President of the Jewish Community of Morocco Serge Berdugo gave an interview to Jüdische Allgemeine in which he discussed the consequences of the devastating earthquake that recently struck his country, as well as the Jewish community’s support for its victims.
Mr. Berdugo, the Jewish community in Morocco was largely spared from the devastating earthquake near Marrakesh. But how do you help those in need as a result of the earthquake?
Given the magnitude of the tragedy that has struck our country, we are participating in the massive mobilization of the entire Moroccan people to help the victims who are in complete distress and have nothing left.
What does the help look like?
We distributed food to the neighbors of a synagogue in the Mellah, the traditional Jewish quarter of Marrakesh’s Old City. We are now in the process of developing a long-term action plan to help our fellow citizens who are now living in isolation in an area that is difficult to access.
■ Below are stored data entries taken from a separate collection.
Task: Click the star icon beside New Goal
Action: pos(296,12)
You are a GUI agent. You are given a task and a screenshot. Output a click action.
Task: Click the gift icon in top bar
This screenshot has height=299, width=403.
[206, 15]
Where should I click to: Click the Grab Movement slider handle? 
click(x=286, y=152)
The need is immense, and we work closely with renowned partners such as the American Joint Distribution Committee.
In Marrakech, several houses around a synagogue were destroyed by the earthquake. The building itself is hardly damaged apart from a few cracks. Is it accessible and usable?
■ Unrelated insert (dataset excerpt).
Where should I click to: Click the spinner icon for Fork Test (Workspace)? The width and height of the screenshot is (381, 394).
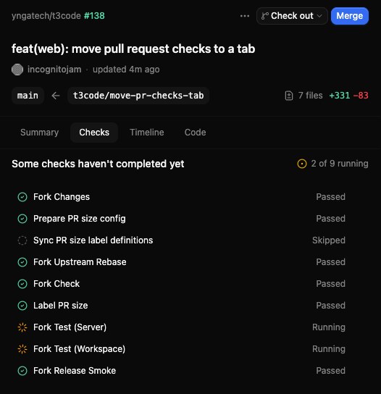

No, it is in danger and must not be entered! However, the other synagogue in the Mellah, Slat El Hazama, appears to be undamaged. We will be able to put it back into operation after a safety report.
There were almost 500 Israelis in Morocco at the time of the earthquake on Saturday night. Was the community able to support them?
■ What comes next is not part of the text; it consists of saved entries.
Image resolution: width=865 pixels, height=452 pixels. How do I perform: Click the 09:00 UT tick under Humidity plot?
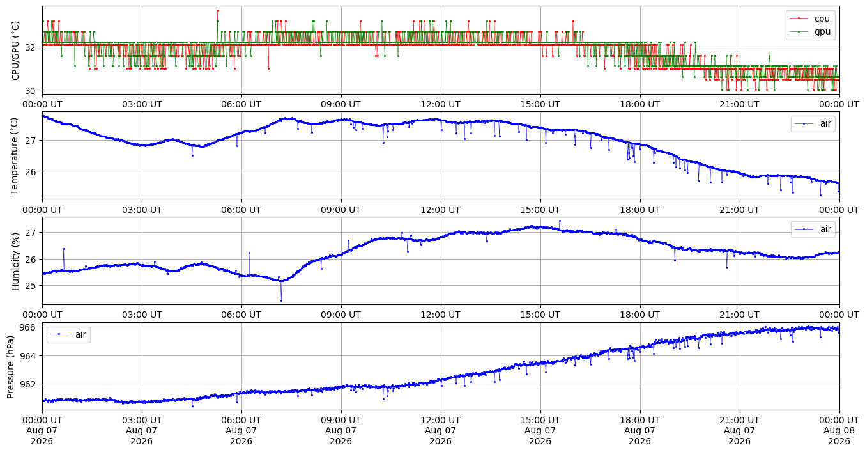coord(341,315)
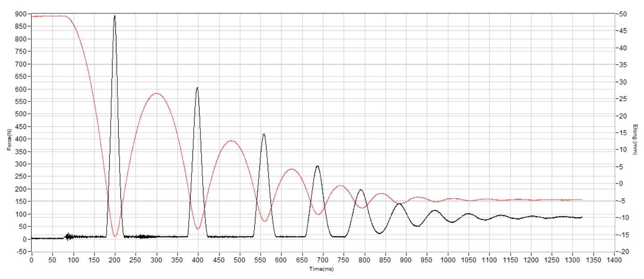Click the second black force peak near 400 ms
The width and height of the screenshot is (644, 279).
tap(197, 88)
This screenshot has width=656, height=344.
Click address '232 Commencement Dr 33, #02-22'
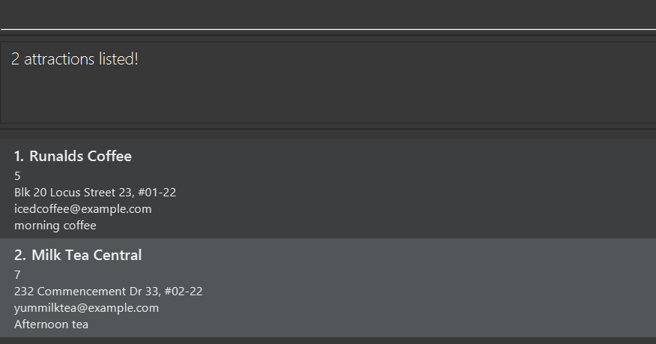tap(108, 292)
To my knowledge, Israeli or other tourists are not having any problems at the moment. But if that were the case, we would of course help them.
The rescue team from an Israeli NGO has been in Morocco since Sunday. To what extent does the Jewish community work with him?
We know that such a team is on site and working with their Moroccan colleagues. But this is an area that is not our responsibility.
Outside Marrakesh, in Ourika, is the grave of Rabbi Shlomo Bel Hench, a former chief rabbi of Marrakesh who died around 500 years ago. What condition is the grave in after the earthquake?
The mausoleum and the tombs of all tzaddikim in the region suffered no damage.
Rosh Hashanah is in a few days. How will the Jews of Morocco celebrate the New Year this year?
The holidays take place as normal – but with constant thoughts of the victims and their families in need.